### DIRECTIVE
Reproduce every line of text in the records below, character for character, and omit the pictures.

##########

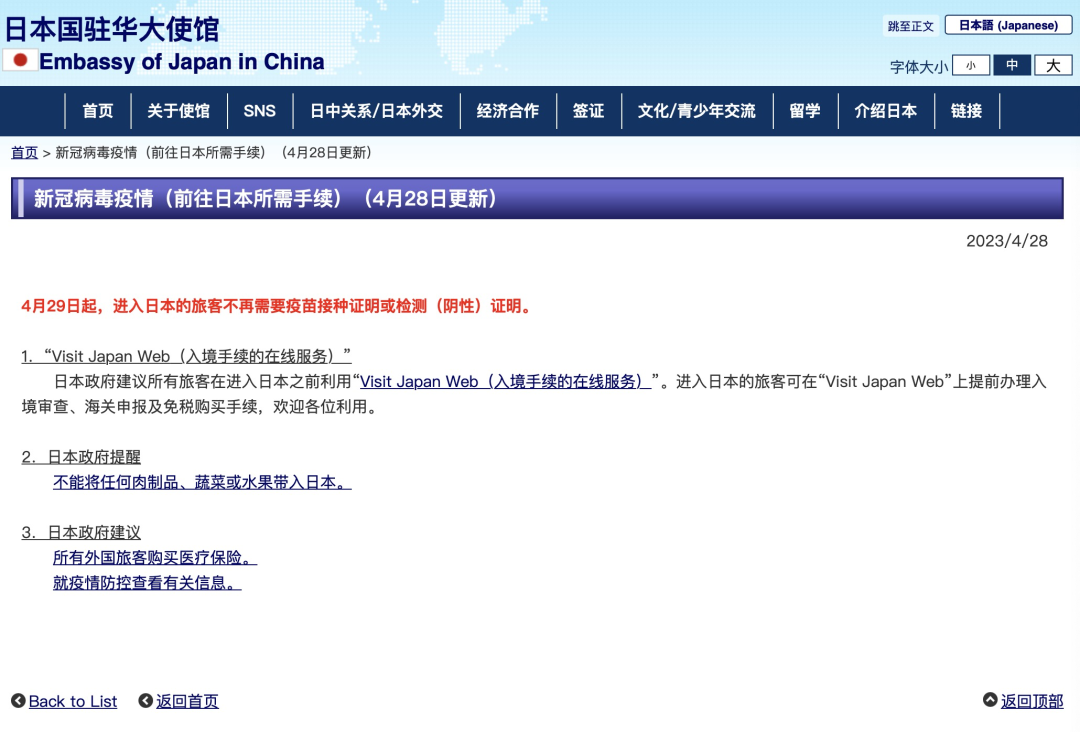
Task: Click the 返回首页 arrow icon
Action: click(x=146, y=701)
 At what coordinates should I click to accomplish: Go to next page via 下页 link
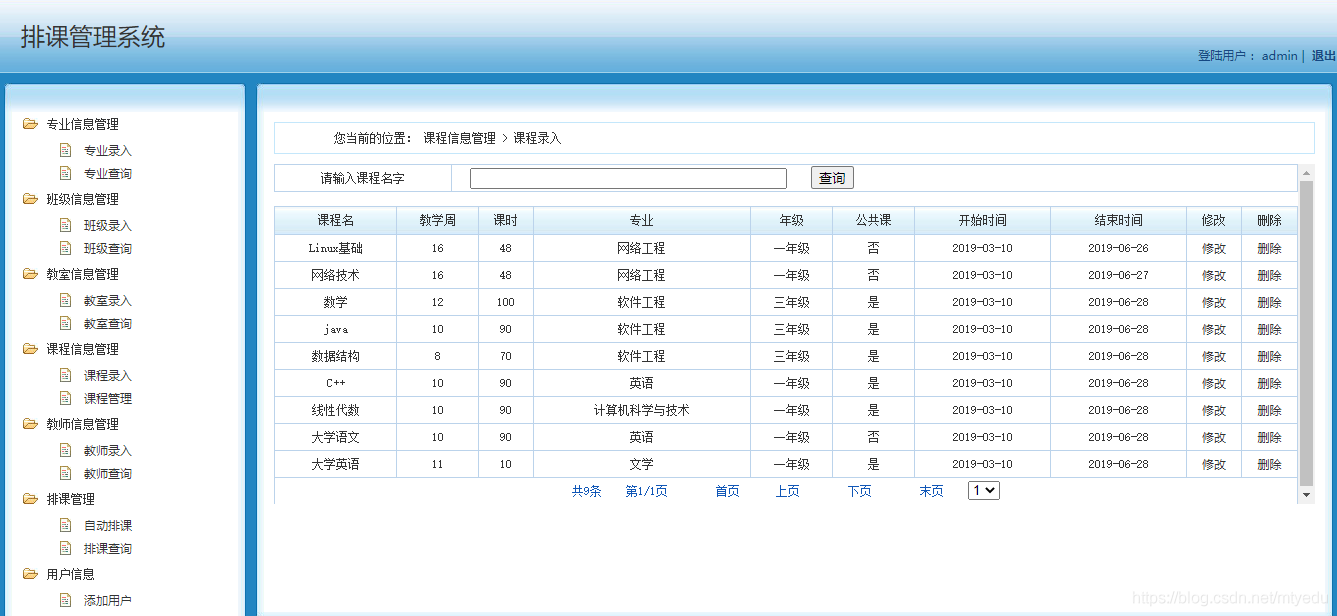pos(858,490)

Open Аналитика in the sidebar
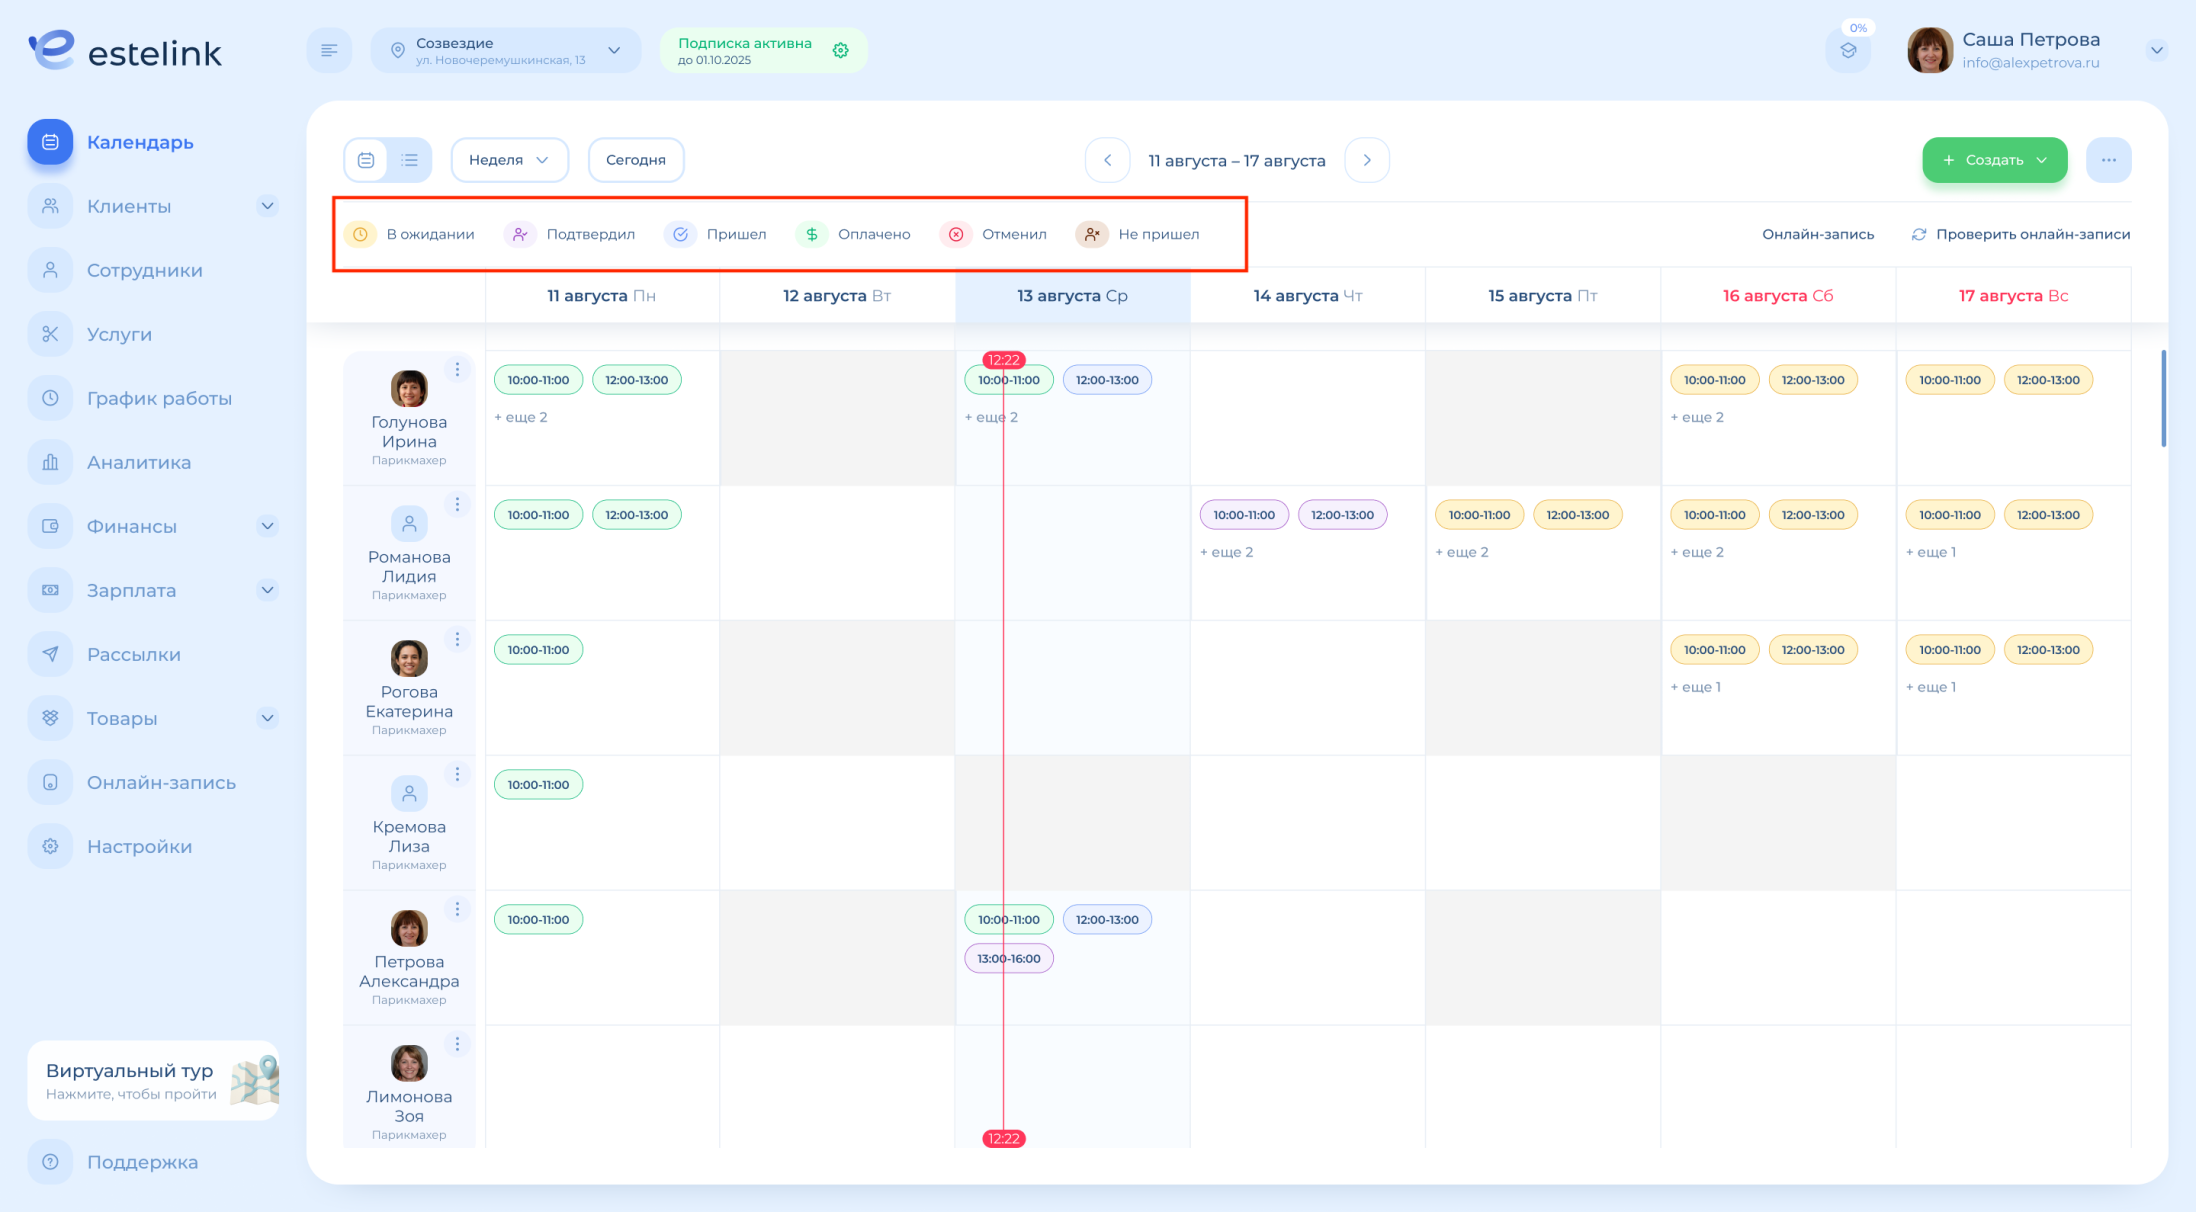(138, 462)
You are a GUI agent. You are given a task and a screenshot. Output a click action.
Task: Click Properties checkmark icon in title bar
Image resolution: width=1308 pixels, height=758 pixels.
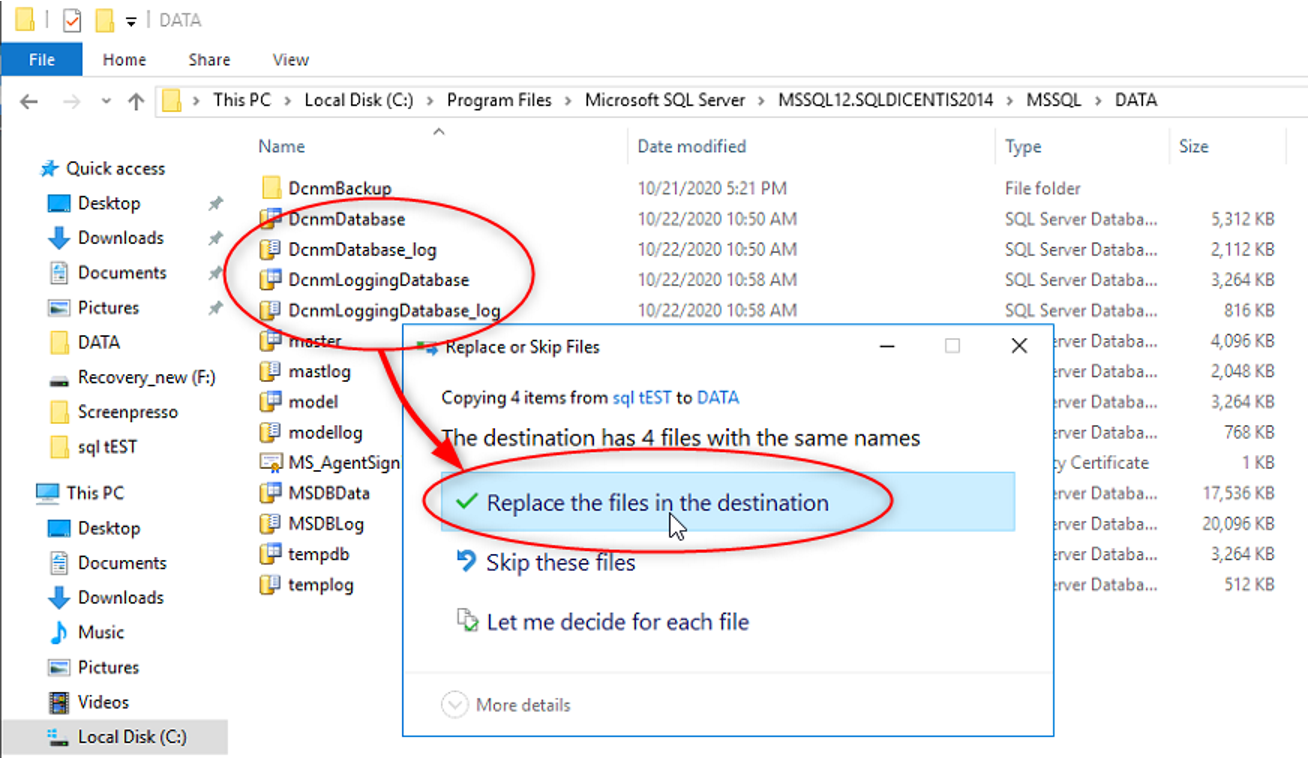[x=71, y=20]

##########

### FULL OUTPUT
Task: Click the 返回首页 arrow icon
Action: click(x=146, y=701)
 At what coordinates should I click to accomplish: Go to next page via 下页 link
pos(858,490)

Open Аналитика in the sidebar
(138, 462)
You are a GUI agent. You are given a task and a screenshot. Output a click action.
Task: Click Properties checkmark icon in title bar
Image resolution: width=1308 pixels, height=758 pixels.
[x=71, y=20]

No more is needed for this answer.